Step 2: Coprocessor subscription information was obtained from the ZooKeeper and registered associated with the ZooKeeper Watcher, so that they are in the subscription information change when they are able to timely notify the Coprocessor.Coprocessor after get to the subscription information, depending on the need to create SubscriptionWorker worker threads, so that from the HQueue Partition Scan the message and the message is sent to the Subscriber.

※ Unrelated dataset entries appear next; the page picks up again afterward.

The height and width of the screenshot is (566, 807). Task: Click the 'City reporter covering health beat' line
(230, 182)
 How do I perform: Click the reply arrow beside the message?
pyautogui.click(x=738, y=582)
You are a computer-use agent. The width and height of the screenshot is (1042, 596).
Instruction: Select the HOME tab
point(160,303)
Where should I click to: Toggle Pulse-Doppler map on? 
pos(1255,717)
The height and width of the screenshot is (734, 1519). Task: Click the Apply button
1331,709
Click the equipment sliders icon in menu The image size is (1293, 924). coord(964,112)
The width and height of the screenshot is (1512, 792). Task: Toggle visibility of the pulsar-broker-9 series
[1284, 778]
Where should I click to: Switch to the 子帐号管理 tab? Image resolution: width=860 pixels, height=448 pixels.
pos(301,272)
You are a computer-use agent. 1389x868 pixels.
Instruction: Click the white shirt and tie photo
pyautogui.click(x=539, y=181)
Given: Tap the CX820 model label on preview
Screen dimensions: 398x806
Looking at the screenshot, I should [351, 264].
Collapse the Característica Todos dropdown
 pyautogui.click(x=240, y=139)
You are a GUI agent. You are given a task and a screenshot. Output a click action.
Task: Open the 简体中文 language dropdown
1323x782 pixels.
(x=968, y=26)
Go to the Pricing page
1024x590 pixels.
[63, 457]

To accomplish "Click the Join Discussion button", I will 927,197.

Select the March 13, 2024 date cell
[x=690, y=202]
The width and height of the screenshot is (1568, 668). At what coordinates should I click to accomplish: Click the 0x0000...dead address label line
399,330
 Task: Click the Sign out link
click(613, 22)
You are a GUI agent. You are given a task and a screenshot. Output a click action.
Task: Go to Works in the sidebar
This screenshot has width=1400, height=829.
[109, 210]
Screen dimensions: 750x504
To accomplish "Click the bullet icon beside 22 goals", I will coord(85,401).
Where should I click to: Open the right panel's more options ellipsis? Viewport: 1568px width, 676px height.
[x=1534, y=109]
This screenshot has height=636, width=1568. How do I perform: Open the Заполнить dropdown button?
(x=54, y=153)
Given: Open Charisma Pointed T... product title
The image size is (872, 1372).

Step 3: Coprocessor from HQueue Partition Scan new messages.
Step 4: there will be a new message is sent to the Subscriber Coprocessor. Step 5: when the Subscriber receives the new message, will callback registered callback functions.
Step 6: after waiting for the new message is sent successfully, Coprocessor will update the ZooKeeper news Checkpoint for subsequent use.
Step 7: the Subscriber unsubscribe, and deleted from the ZooKeeper necessary subscription information.
Step 8: they will pass the registration on the Watcher shall notify to the Coprocessor, the change of the Subscriber subscription information according to the variation of subscription information Coprocessor, suspended SubscriptionWorker worker threads, etc.
3.5.2. HQueue Subscriber
HQueue Subscriber structure and the main processing logic as shown in figure (6) :
Figure (6) : HQueue Subscriber structure and the main processing logic
(1) the Subscriber is mainly composed of two parts: SubscriberZooKeeper and Thrift Server.SubscriberZooKeeper mainly complete ZooKeeper related of several operations, including writing subscription information, delete, subscription information, etc.Coprocessor and communications between the Subscriber done through Thrift, initiating Thrift in the Subscriber Server, monitor the specified port, waiting for receiving Coprocessor new messages sent to come over.
(2) the Subscriber through Thrift Server receives a new news, will register the callback on the callback function (MessageListeners), and the status code is returned to the Coprocessor.
(3) can register multiple MessageListeners, on the one Subscriber multiple MessageListeners will be called in turn.
3.5.3. HQueue Coprocessor
Structure and main processing logic HQueue Coprocessor as shown in figure (7) :
Figure (7) : HQueue Coprocessor structure and the main processing logic Among them:
(1) Coprocessor: mainly consists of two parts SubscriptionZooKeeper and
; SubscriptionZooKeeper: mainly complete the ZooKeeper related work, including
subscription information was obtained from the ZooKeeper and register the Watcher,
SubscriptionWorker update the ZooKeeper Checkpoint operation, etc.
; SubscriptionWorker mainly include MessageScanner and MessageSender two parts again,
mainly to complete the Scan new messages, sending a message to the Subscriber and
update the Checkpoint operation.
(2) create InternalScanner MessageScanner mainly completed, from the Queue in
the Partition Scan new messages, and put it in the buffer Queue secondary operation. ; When no free space in the buffer queue, MessageScanner will wait until the message in
the buffer queue is MessageSender consumed, make the remaining space.